* _Exercise instructions_
Copy all of the records below, replacing each "Identify the location of" with "Locate" and changing nothing else.

* _Supplied material_

▼

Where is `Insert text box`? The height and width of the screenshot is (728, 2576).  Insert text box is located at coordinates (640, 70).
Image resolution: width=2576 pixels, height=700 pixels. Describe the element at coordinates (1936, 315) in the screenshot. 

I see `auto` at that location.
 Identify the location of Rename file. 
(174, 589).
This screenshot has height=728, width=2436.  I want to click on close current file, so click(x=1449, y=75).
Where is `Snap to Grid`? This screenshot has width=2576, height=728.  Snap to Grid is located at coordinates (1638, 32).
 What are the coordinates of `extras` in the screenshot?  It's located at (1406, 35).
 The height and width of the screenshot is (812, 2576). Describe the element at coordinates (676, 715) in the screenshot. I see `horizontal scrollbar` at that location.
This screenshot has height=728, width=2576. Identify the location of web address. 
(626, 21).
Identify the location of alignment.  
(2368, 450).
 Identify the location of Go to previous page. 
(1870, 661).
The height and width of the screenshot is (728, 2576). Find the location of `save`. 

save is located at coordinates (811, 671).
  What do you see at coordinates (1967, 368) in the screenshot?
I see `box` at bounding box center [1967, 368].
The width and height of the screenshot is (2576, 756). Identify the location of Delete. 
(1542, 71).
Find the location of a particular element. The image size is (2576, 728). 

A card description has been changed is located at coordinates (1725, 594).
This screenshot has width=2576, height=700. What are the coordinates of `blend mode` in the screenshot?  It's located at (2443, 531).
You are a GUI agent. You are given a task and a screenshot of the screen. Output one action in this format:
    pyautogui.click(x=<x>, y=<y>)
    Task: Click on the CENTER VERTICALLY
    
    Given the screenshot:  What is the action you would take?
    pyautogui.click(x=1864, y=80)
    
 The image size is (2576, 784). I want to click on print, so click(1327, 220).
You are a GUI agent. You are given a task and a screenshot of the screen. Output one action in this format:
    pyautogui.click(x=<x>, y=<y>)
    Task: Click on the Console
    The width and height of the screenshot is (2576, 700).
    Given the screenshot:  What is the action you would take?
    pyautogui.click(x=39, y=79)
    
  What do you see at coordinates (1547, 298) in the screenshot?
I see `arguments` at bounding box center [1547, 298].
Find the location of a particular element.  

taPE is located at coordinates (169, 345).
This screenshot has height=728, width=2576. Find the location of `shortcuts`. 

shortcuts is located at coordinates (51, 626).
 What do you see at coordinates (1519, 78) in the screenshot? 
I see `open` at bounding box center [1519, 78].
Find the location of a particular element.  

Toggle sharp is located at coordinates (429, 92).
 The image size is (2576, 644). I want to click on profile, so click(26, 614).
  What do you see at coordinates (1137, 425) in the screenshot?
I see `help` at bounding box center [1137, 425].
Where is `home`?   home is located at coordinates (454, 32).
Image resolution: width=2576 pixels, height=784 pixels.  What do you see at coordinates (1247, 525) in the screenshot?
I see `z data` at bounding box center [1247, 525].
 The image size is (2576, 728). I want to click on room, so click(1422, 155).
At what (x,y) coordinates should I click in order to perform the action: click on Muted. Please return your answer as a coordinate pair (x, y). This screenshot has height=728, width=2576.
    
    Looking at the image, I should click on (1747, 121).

▲

* _Finished task_
Where is `Insert text box`? The height and width of the screenshot is (728, 2576).  Insert text box is located at coordinates (640, 70).
Image resolution: width=2576 pixels, height=700 pixels. Describe the element at coordinates (1936, 315) in the screenshot. 

I see `auto` at that location.
 Locate Rename file. 
(174, 589).
This screenshot has height=728, width=2436.  I want to click on close current file, so click(x=1449, y=75).
Where is `Snap to Grid`? This screenshot has width=2576, height=728.  Snap to Grid is located at coordinates (1638, 32).
 What are the coordinates of `extras` in the screenshot?  It's located at (1406, 35).
 The height and width of the screenshot is (812, 2576). Describe the element at coordinates (676, 715) in the screenshot. I see `horizontal scrollbar` at that location.
This screenshot has height=728, width=2576. Locate web address. 
(626, 21).
Locate alignment.  
(2368, 450).
 Locate Go to previous page. 
(1870, 661).
The height and width of the screenshot is (728, 2576). Find the location of `save`. 

save is located at coordinates (811, 671).
  What do you see at coordinates (1967, 368) in the screenshot?
I see `box` at bounding box center [1967, 368].
The width and height of the screenshot is (2576, 756). Locate Delete. 
(1542, 71).
Find the location of a particular element. The image size is (2576, 728). 

A card description has been changed is located at coordinates (1725, 594).
This screenshot has width=2576, height=700. What are the coordinates of `blend mode` in the screenshot?  It's located at (2443, 531).
You are a GUI agent. You are given a task and a screenshot of the screen. Output one action in this format:
    pyautogui.click(x=<x>, y=<y>)
    Task: Click on the CENTER VERTICALLY
    
    Given the screenshot:  What is the action you would take?
    pyautogui.click(x=1864, y=80)
    
 The image size is (2576, 784). I want to click on print, so click(1327, 220).
You are a GUI agent. You are given a task and a screenshot of the screen. Output one action in this format:
    pyautogui.click(x=<x>, y=<y>)
    Task: Click on the Console
    The width and height of the screenshot is (2576, 700).
    Given the screenshot:  What is the action you would take?
    pyautogui.click(x=39, y=79)
    
  What do you see at coordinates (1547, 298) in the screenshot?
I see `arguments` at bounding box center [1547, 298].
Find the location of a particular element.  

taPE is located at coordinates (169, 345).
This screenshot has height=728, width=2576. Find the location of `shortcuts`. 

shortcuts is located at coordinates (51, 626).
 What do you see at coordinates (1519, 78) in the screenshot? 
I see `open` at bounding box center [1519, 78].
Find the location of a particular element.  

Toggle sharp is located at coordinates (429, 92).
 The image size is (2576, 644). I want to click on profile, so click(26, 614).
  What do you see at coordinates (1137, 425) in the screenshot?
I see `help` at bounding box center [1137, 425].
Where is `home`?   home is located at coordinates (454, 32).
Image resolution: width=2576 pixels, height=784 pixels.  What do you see at coordinates (1247, 525) in the screenshot?
I see `z data` at bounding box center [1247, 525].
 The image size is (2576, 728). I want to click on room, so click(1422, 155).
At what (x,y) coordinates should I click in order to perform the action: click on Muted. Please return your answer as a coordinate pair (x, y). This screenshot has height=728, width=2576.
    
    Looking at the image, I should click on (1747, 121).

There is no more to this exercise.